We at MERCYhouse hope you will join us in remembering and celebrating the significance of the events that make up this very important week. We’ll be meeting on Zoom every day at noon (M-Th) to read, reflect, and pray. We’ll walk through downtown Amherst (in person and on FB live) at noon on Good Friday (4/2/21) with a large wooden cross to further reflect on the events of that day. There will be a Good Friday Tenebrae service at 7pm with readings, songs, and a sermon that will help us further consider the significance of Jesus’ death on the cross. We’ll celebrate Easter Sunday with a sunrise service (6:30am) on top of Bare Mountain (everyone is welcome to hike up and participate) and in our regularly scheduled services (9:15am & 11:15am). All of these are opportunities to remember and celebrate these monumental events.

Share

We also hope you will use some of these events as opportunities to engage friends and family who are not yet Christians with the good news that is contained within this week. Easter is still a time when people are more open to attending a worship service or special event. Our prayer and reflection during Mission Week was geared toward this kind of thinking. We live in a mission field where the majority of people in our communities and on our campuses are not Christians. Lets prayerfully engage those in our spheres of influence this week and next with an invite to hear the gospel of Jesus Christ.

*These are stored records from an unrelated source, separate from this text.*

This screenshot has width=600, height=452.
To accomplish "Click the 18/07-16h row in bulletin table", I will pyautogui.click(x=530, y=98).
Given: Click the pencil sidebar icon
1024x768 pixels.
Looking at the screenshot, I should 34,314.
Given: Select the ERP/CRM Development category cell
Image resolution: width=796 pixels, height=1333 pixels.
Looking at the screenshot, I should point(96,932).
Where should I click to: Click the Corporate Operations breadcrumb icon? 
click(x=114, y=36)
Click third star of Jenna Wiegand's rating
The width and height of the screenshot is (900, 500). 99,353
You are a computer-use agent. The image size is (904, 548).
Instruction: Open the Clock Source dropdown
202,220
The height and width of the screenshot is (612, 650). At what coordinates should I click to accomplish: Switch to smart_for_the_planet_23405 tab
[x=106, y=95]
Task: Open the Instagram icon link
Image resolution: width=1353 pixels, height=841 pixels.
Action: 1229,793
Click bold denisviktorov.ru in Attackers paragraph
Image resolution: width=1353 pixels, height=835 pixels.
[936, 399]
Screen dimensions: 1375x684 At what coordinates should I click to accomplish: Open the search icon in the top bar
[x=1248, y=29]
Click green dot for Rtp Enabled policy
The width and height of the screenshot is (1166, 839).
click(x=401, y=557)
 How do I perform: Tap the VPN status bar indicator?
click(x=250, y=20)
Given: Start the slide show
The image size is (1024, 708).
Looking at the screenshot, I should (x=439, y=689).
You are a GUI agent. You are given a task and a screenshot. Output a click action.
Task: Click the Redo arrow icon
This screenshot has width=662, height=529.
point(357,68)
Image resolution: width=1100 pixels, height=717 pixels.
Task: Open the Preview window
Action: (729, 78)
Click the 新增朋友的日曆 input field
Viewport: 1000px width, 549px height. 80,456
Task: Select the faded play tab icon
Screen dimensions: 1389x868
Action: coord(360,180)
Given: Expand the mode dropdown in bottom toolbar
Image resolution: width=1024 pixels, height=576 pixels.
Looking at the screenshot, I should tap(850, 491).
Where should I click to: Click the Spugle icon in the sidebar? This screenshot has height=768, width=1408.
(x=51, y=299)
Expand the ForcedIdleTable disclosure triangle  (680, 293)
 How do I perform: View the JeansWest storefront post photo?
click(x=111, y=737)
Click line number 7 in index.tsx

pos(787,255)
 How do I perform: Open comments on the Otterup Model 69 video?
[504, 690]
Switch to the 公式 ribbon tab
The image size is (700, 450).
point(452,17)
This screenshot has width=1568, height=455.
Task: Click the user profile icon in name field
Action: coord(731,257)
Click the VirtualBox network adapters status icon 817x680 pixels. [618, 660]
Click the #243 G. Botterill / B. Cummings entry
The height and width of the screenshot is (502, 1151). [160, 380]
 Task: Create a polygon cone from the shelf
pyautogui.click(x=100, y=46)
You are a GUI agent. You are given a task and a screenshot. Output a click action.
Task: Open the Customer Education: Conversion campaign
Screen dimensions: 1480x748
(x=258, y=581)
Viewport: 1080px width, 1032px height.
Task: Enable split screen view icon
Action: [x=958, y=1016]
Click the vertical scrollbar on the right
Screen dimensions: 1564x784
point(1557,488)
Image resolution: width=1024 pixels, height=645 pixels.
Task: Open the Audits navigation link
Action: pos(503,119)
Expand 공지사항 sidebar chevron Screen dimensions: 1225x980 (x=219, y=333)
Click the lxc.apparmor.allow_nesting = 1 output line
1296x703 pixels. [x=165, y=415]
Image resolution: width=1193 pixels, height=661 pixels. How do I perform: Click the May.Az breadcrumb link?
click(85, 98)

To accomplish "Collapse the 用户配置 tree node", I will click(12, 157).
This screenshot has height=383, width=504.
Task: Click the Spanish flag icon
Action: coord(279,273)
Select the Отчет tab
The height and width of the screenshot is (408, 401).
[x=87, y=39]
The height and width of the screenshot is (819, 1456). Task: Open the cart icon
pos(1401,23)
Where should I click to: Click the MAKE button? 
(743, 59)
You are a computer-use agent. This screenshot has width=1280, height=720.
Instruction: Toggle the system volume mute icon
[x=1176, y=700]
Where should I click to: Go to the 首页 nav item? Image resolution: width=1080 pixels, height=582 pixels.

To help with this, we are also hosting a 7pm Zoom event on the Monday after Easter (4/5/21) about the resurrection of Jesus. Two PhD candidates in philosophy and an undergrad in philosophy, who are also members of our church, will be sharing both about the historicity of the resurrection of Jesus as reported in the New Testament Gospels and how this event has personally changed their lives. This will be especially helpful for those who are wrestling with intellectual questions regarding the Christian faith. The presentation will be followed by a time for question and answer and an opportunity to have a one on one conversation after the event.

So let’s have a life changing Holy Week that includes both celebrating and sharing!